At the meeting you indicated a need for amplification of the extent of comparable activities not covered by the rule concerning banks' provisions and of the taxation rules.

Calculations (see the enclosed appendix) have therefore been made to show independent financial institutions' market share in Denmark. As will be seen, the market share of independent financial institutions in Denmark is very limited, namely approx. 2%.

To give a correct picture of the extent of financial institutions which are not subject to the same taxation rules as banks, financial institutions owned and financed by banks and foreign-owned financial institutions are not included in the calculation basis.

The calculation does not include the factoring market, but if it is assumed that all these actors are independent of banks (which is highly unrealistic), the total market share of independent financial institutions would only change to approx. 2.5%.

As regards the question of taxation, banks are, as previously described, subject to legislation which provides that when calculating their taxable income banks etc. must deduct provisions made at the end of the income year in respect of loans, guarantees etc. in accordance with the accounting rules applying to the institution.

This provision system is compulsory for the institutions, and they are not allowed to change the calculation principle.

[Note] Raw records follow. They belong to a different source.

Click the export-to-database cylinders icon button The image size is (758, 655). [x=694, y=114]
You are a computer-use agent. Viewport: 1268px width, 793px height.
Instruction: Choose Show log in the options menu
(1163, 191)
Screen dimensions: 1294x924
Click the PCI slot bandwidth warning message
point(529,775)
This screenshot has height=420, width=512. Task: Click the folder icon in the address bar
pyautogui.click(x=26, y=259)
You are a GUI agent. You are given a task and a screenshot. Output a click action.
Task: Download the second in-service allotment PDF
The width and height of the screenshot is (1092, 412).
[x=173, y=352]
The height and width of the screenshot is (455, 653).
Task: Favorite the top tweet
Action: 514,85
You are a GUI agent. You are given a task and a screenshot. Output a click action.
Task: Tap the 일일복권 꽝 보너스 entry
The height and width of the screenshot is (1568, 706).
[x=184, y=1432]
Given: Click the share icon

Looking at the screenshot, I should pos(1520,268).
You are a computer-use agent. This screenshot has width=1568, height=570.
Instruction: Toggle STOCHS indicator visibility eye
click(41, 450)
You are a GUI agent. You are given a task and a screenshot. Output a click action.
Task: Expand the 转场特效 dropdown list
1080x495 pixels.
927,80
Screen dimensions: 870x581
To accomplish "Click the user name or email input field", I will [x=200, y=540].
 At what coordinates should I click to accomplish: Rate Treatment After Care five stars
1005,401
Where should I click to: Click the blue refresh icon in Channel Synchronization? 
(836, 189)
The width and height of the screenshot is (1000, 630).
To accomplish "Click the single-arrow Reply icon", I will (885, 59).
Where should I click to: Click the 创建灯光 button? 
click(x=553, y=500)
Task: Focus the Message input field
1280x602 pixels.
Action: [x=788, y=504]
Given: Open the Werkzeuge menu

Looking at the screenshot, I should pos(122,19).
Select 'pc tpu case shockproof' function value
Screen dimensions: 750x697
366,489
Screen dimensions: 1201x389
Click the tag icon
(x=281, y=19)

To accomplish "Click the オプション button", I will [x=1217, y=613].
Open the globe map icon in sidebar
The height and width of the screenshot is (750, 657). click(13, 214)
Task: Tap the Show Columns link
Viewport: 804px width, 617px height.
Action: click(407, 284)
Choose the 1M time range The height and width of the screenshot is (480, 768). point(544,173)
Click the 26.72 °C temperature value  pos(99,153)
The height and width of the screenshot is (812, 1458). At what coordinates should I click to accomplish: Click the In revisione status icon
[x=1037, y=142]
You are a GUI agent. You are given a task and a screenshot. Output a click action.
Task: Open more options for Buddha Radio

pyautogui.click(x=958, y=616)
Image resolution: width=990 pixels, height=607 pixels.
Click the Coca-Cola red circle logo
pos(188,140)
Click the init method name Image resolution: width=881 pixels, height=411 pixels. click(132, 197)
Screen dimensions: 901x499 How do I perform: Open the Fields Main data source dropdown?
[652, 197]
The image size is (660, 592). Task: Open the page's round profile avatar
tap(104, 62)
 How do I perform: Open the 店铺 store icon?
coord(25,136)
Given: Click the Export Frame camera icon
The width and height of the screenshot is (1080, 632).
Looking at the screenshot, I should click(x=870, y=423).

Also other enterprises than banks may make writedowns on debtors for tax purposes. This applies, for example, to financial institutions, hire-purchase shops and other enterprises where exceptional circumstances such as a very substantial increase in the number of debtors make it appropriate.

Mention should also be made of the fact that banks as enterprises subject to tax liability in respect of business activities are always liable to tax on, for example, a share gain (irrespective of the period of ownership) while, for example financial institutions and other companies which are not subject to tax liability in respect of business activities are subject to a three-year rule so that gains may be realised exempt from tax after three years of ownership.

Against this background, Denmark is of the opinion that the financial institutions - all things considered - are not placed in a more favourable position than other institutions as special tax adjustments have been made for these, too.

I hope that you share this point of view. Should you find that some of the facts given above need amplification, we are, of course, prepared to help you.

Yours sincerely

 

Michael Dithmer

EUROPEAN COMMISSION

Director-General Alexander Schaub

Directorate General IV

Rue de la Loi 200

B-1049 Bruxelles

Belgium

Dear Mr. Schaub,

I would like to thank you very much for giving The Danish Ministry of Economic Affairs the opportunity to talk with you about the following topics with regard to the EU´ rules on state aid.

  1. Danish provisions concerning banks´ and mortgage banks´ bad debt as described in our letter of 17 August.

  1. Danish provisions concerning deposit guarantee systems, especially the statutory limit with regard to the amount of the contributions from the Danish Deposit Guarantee Fund.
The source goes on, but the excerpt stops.